Xilinx / video-sdk

https://xilinx.github.io/video-sdk
Other
30 stars 14 forks source link

Lookahead help #80

Closed robashton closed 10 months ago

robashton commented 11 months ago

I assume I'm doing something badly here, but I can't for the life of me work out what! I've ignored #79 for now and set up an native environment which has about 80% of our build deps available and I've done the necessary dance to get our video frames/packets into the decoder/encoder/scaler and all of that is working just great. (Bonus screenshot attached of Xilinx sat inside our workflows)

image

I can't for the life of me persuade the lookahead filter to function when I've got a hardware decoder sat upstream of it however.
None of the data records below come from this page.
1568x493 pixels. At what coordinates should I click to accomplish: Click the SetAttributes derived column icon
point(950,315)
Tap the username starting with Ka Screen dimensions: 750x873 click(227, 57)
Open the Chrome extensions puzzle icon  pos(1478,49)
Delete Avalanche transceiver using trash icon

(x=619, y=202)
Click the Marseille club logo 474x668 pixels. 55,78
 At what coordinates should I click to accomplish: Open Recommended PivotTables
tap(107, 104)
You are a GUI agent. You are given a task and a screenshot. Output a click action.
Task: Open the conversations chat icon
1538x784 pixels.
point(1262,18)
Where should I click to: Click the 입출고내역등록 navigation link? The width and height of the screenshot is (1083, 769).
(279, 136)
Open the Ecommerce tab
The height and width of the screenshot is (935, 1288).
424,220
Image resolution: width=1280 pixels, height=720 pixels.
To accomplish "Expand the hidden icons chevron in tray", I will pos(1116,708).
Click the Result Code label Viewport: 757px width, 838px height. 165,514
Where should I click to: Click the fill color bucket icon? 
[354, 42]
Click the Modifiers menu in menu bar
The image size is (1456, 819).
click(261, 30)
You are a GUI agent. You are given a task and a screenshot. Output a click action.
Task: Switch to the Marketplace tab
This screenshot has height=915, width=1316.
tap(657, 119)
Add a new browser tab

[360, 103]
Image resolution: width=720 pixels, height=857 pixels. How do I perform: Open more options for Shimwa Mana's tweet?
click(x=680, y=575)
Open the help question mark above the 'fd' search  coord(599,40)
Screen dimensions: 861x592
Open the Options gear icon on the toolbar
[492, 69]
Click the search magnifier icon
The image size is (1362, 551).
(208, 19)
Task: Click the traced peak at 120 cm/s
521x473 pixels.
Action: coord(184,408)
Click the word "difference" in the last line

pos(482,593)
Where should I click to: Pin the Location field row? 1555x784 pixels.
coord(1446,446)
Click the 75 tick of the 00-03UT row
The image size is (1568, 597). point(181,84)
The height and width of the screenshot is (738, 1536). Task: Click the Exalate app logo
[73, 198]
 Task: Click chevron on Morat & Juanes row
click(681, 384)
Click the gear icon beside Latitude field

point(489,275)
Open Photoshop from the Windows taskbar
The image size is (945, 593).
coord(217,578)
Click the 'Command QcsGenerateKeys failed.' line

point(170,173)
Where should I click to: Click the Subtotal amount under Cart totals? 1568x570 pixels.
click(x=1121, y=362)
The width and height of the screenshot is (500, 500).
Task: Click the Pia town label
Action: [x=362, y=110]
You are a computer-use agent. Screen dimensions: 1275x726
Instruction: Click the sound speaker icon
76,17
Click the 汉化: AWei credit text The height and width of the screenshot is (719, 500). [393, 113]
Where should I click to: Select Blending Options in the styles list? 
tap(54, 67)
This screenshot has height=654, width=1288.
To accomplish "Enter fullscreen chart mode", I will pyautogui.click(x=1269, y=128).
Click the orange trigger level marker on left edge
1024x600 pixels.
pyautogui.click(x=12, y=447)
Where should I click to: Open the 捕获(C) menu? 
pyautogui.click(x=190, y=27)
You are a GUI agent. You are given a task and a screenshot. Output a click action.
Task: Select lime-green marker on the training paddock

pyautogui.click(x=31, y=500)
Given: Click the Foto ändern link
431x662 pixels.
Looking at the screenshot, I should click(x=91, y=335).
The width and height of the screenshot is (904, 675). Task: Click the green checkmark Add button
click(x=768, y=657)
In my simplest test, the functionality should loosely be mirroring what is going on in the u30 transcoder example (although the interaction is more like Ffmpeg's implementation, in that we have allocated frames 'flowing' around with their own ref counted/gc system and not just a single state machine with fixed buffers.).

I don't feel there is an awful lot to go wrong here (ref counting and side data aside), and yet it does.

I'm getting 6 frames out of my decoder after sending 10 frames in and then it's just refusing to accept input or provide further output . Now obviously (obviously?) the lookahead filter adds a ref to the buffer when it is sent it which I assume it will hold onto until it is done with the data - so it therefore looks up the decoder pool that buffer came from and increases the size of that decoder pool by the required amount. The decoder definitely knows about this because it goes on to increase the size of its HDR buffer pool when it hits its next cycle.

So why does the decoder decide it cannot receive data any more? Did I miss a step? I've turned on debug logging and done side by side comparisons between the u30 transcode demo and what my code ends up executing and they look very similar.

Any pointers for how to further debug this would be much appreciated.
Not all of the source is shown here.